▶ _Dataset excerpts_
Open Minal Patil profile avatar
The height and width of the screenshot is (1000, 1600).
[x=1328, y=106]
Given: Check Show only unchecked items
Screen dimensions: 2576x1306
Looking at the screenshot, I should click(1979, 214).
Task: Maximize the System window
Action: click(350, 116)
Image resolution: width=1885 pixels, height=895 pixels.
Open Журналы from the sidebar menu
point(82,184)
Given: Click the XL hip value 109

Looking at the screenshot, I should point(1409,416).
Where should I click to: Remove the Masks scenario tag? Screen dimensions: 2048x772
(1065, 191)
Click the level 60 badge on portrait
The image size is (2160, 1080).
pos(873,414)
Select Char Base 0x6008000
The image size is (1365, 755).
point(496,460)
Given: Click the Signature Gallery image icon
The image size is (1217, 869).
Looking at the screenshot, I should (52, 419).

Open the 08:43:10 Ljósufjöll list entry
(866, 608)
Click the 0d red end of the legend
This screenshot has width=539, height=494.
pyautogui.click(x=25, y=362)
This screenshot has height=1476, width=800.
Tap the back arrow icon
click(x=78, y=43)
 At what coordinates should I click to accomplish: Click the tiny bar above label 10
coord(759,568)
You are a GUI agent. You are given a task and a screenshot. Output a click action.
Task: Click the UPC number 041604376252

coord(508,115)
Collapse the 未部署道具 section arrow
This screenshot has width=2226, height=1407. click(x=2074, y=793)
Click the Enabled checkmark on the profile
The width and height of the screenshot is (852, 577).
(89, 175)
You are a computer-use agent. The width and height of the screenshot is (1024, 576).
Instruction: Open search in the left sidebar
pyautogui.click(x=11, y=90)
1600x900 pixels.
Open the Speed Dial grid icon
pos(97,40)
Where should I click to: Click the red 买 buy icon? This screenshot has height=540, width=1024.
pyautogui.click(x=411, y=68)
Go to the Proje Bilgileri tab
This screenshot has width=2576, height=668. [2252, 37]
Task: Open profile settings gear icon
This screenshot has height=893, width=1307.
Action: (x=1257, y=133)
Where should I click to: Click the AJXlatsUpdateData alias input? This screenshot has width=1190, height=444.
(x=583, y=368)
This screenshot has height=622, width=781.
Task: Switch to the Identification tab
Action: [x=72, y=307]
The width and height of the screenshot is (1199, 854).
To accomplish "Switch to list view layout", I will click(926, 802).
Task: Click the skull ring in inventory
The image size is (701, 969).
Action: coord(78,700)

▶ _What you have to do_
Reproduce all of the material above, substituting "symbol" for "icon" at every occurrence and leaving everything else unchanged.

▶ _Full solution_
Open Minal Patil profile avatar
The height and width of the screenshot is (1000, 1600).
[x=1328, y=106]
Given: Check Show only unchecked items
Screen dimensions: 2576x1306
Looking at the screenshot, I should click(1979, 214).
Task: Maximize the System window
Action: click(350, 116)
Image resolution: width=1885 pixels, height=895 pixels.
Open Журналы from the sidebar menu
point(82,184)
Given: Click the XL hip value 109

Looking at the screenshot, I should point(1409,416).
Where should I click to: Remove the Masks scenario tag? Screen dimensions: 2048x772
(1065, 191)
Click the level 60 badge on portrait
The image size is (2160, 1080).
pos(873,414)
Select Char Base 0x6008000
The image size is (1365, 755).
point(496,460)
Given: Click the Signature Gallery image symbol
The image size is (1217, 869).
Looking at the screenshot, I should (52, 419).

Open the 08:43:10 Ljósufjöll list entry
(866, 608)
Click the 0d red end of the legend
This screenshot has width=539, height=494.
pyautogui.click(x=25, y=362)
This screenshot has height=1476, width=800.
Tap the back arrow symbol
click(x=78, y=43)
 At what coordinates should I click to accomplish: Click the tiny bar above label 10
coord(759,568)
You are a GUI agent. You are given a task and a screenshot. Output a click action.
Task: Click the UPC number 041604376252

coord(508,115)
Collapse the 未部署道具 section arrow
This screenshot has width=2226, height=1407. click(x=2074, y=793)
Click the Enabled checkmark on the profile
The width and height of the screenshot is (852, 577).
(89, 175)
You are a computer-use agent. The width and height of the screenshot is (1024, 576).
Instruction: Open search in the left sidebar
pyautogui.click(x=11, y=90)
1600x900 pixels.
Open the Speed Dial grid symbol
pos(97,40)
Where should I click to: Click the red 买 buy symbol? This screenshot has height=540, width=1024.
pyautogui.click(x=411, y=68)
Go to the Proje Bilgileri tab
This screenshot has width=2576, height=668. [2252, 37]
Task: Open profile settings gear symbol
This screenshot has height=893, width=1307.
Action: (x=1257, y=133)
Where should I click to: Click the AJXlatsUpdateData alias input? This screenshot has width=1190, height=444.
(x=583, y=368)
This screenshot has height=622, width=781.
Task: Switch to the Identification tab
Action: [x=72, y=307]
The width and height of the screenshot is (1199, 854).
To accomplish "Switch to list view layout", I will click(926, 802).
Task: Click the skull ring in inventory
The image size is (701, 969).
Action: coord(78,700)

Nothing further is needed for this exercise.